## Start LISTING
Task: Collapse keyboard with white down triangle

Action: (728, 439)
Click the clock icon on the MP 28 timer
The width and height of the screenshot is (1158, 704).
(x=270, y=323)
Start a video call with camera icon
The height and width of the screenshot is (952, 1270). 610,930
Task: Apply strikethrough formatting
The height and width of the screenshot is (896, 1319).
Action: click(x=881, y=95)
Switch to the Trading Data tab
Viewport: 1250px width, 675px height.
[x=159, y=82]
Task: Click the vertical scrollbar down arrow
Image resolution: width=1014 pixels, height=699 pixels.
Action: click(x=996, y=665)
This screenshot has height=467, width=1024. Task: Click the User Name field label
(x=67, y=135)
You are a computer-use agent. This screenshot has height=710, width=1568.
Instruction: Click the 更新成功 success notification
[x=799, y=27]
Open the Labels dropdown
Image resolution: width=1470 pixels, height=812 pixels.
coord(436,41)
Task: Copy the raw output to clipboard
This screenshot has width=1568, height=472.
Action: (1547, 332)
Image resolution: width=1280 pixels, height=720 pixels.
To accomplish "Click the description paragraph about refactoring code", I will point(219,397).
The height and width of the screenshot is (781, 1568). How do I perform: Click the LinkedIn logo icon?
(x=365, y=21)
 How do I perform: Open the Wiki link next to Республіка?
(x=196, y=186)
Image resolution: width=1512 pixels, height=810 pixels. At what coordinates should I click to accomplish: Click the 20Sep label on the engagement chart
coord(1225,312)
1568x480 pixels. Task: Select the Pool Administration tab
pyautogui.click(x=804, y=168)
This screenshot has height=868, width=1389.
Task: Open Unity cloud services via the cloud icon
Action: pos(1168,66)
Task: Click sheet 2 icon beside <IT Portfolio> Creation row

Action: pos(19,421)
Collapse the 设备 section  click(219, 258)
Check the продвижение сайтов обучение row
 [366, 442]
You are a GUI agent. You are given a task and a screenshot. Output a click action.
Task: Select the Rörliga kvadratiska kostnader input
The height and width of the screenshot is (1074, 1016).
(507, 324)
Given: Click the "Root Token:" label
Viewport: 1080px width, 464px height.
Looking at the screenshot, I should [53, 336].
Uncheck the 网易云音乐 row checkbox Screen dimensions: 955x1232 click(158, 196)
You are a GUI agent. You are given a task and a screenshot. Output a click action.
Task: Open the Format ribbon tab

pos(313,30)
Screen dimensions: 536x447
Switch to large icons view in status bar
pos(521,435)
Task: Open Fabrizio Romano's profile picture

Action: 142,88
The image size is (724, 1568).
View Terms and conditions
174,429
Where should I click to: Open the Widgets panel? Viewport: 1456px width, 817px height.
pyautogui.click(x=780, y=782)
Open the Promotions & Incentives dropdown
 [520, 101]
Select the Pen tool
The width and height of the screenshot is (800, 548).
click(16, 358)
## End LISTING
* GIVEN INSTRUCTION: Rewrite the material starting with the line containing "The height and width of the screenshot is (781, 1568)." and going on through the line containing "(x=196, y=186)", requests included. Scale every coordinate in the answers by 2.55 and round each result to a whole number, with halves rounding up.

* EXERCISE SOLUTION:
The height and width of the screenshot is (781, 1568). How do I perform: Click the LinkedIn logo icon?
(x=931, y=54)
 How do I perform: Open the Wiki link next to Республіка?
(x=500, y=474)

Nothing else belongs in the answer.